И словно в ответ из коридора послышался кашель: натужный, громкий и до того неестественный, что я невольно прислушался. Характерный звон сапог о ступени раздавался по всему подъезду. Лестничная клетка начала заполняться людьми. Кто-то заколотил железом по железу с такой силой, что я заморгал. – «Ковальчук, открой! Открывай!» – Голос срывался на истерические ноты. Звук его был таким резким, что распространялся не во все стороны, а струей, как вода. Я замер. Не то, что я испугался. Хотя, испугался, конечно. Понял, что забрел не в свой лес. Здесь изъяснялись другим языком. Вот, как здесь изъяснялись: перед тем, как что-то сказать, они издавали с кривой усмешкой звук: «Х-х-х-х-х-х-х!», словно их рвало. Иногда что-то вдруг прорывалось в них, словно они забывали крест свой, произнеся несколько внятных слов, затем вновь начинали: «Х-х-х-х-х-х!..», потому что в этом состоял их код приобщения, которого я не знал. Зато наверняка знал Кадысенко. И Кашников тоже не мог не знать. И Помыкалов, и близнецы Байдавлетовы, но не я. Знать такое мне было рано, как интегральное исчисление. «Открой!» – свиристел снизу голос. А Тереза все хохотала: «И этот тоже. И этот тоже!», словно знала, что я не могу сейчас пальцем шевельнуть. Иначе по одному виду моему эти демоны внизу поймут про меня все, поймут что я здесь искал. Догадаются, что минуту назад я чуть было не ответил «да!..» на вопрос, хочу ли в эту жизнь, в этот досчатый мир, который совершенно не знаю и который потом до конца жизни давил бы на меня своей неопрятностью. Вот этой попытки приистроиться сбоку я и не мог простить себе – такому, каким был минуту назад.
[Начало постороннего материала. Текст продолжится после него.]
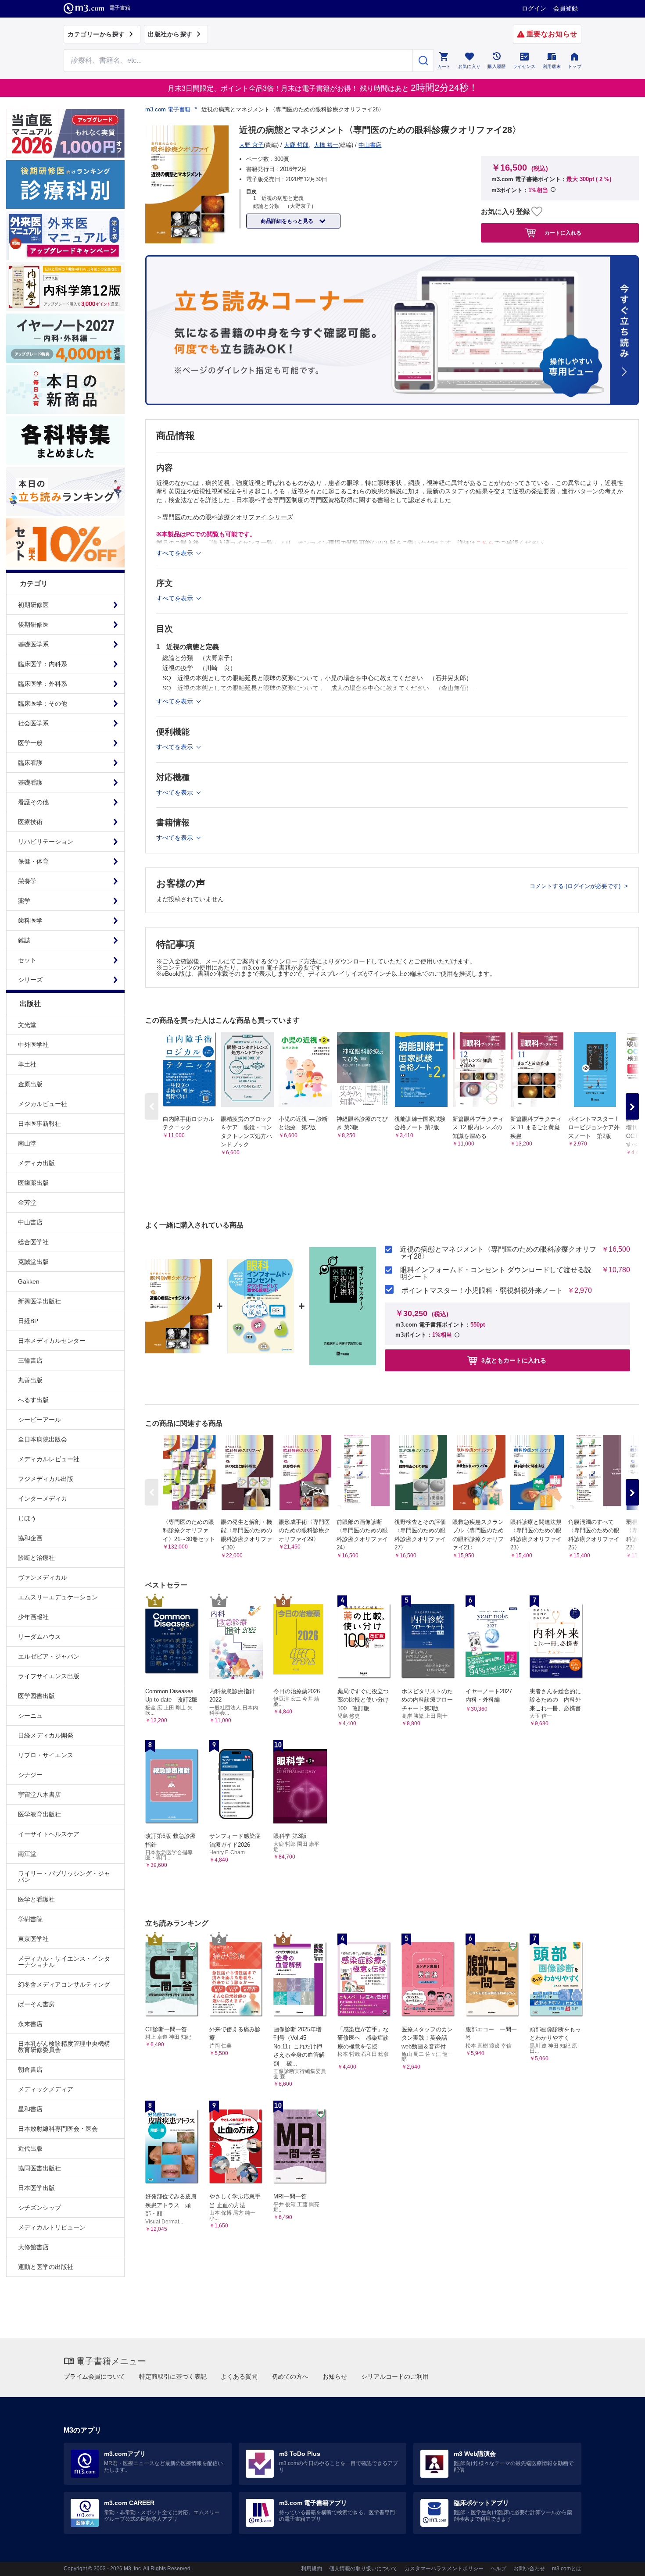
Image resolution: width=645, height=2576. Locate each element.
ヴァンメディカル (42, 1577)
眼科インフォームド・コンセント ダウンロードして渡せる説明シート (495, 1274)
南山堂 (27, 1143)
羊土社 (27, 1064)
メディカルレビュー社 (48, 1459)
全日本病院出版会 (42, 1439)
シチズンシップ (39, 2207)
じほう (27, 1518)
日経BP (28, 1320)
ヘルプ (498, 2568)
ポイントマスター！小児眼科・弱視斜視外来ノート (482, 1290)
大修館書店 (33, 2247)
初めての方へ (290, 2376)
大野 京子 (251, 145)
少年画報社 (33, 1616)
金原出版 (30, 1084)
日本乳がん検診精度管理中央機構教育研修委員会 (64, 2046)
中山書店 (30, 1222)
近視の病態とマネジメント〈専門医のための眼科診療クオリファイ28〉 (498, 1253)
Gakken (28, 1281)
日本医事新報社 (39, 1123)
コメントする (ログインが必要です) (576, 886)
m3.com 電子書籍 (167, 109)
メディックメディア (45, 2089)
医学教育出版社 (39, 1814)
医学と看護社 (36, 1899)
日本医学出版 (36, 2187)
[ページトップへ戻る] (620, 2562)
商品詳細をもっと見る (288, 221)
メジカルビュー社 (42, 1103)
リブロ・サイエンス (45, 1755)
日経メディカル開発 (45, 1735)
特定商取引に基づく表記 (173, 2376)
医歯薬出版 (33, 1182)
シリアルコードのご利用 (395, 2376)
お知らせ (334, 2376)
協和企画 (30, 1537)
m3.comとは (566, 2568)
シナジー (30, 1774)
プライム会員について (94, 2376)
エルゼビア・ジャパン (48, 1656)
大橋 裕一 (326, 145)
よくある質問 (239, 2376)
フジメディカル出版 (45, 1478)
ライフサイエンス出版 (48, 1676)
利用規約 (311, 2568)
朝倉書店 (30, 2069)
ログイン (534, 8)
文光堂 (27, 1024)
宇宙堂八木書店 (39, 1794)
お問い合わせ (529, 2568)
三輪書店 (30, 1360)
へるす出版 (33, 1399)
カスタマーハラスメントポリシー (444, 2568)
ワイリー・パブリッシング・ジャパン (64, 1876)
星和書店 (30, 2108)
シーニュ (30, 1715)
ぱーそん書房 (36, 2004)
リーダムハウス (39, 1636)
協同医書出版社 (39, 2168)
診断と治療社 (36, 1557)
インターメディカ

В самом деле. Каким я был минуту назад?
Я пытался вернуть отголоски тех чувств, – ни-че-го. Меня окружала грязь, и все было ненастоящим, кроме скрытой угрозы, разрывавшей желудок. Мне было стыдно. Я понял, что страх есть стыд. А стыд есть осознание того, что последний из них, самый грязный и самый преступный и не похожий на человека вообще, – вправе судить меня, загляни он мне в душу. Мир был ограничен размерами комнаты, а вовне был конец. Конец. «Только бы меня не увидели. Только бы…» – шептал я, как заклинание, но сам не знал, относилось ли это ко мне или к тому мальчику, который далеким февральским вечером брел из школы домой. На аллее Станкостроителей как раз тогда подстригали деревья. Тысячи веток лежали на снегу, и путь мой был устлан розгами – не в переносном, а в прямом смысле слова: я брел, поддевая розги носком сапога. Вот тополь с еще не набухшими почками. Вот кленовые прутья, такие грозные на вид. Вот еще какие-то странные, ломкие, похожи на собственную тень, истончаются до штрихов, от удара кончик наверняка оторвется, да и у основания прут переломится тоже. Что бывает при соприкосновении с человеческим телом такой вот тоненькой ветки? А что больнее: когда прут гладкий или с почкой на конце, если ударить взахлест? Наверное, почка врежется в тело, как проволочная пулька из рогатки (я представил себе красный след от почки и боль после нее). Потом отлетит, конечно. Но сначала все-таки врежется…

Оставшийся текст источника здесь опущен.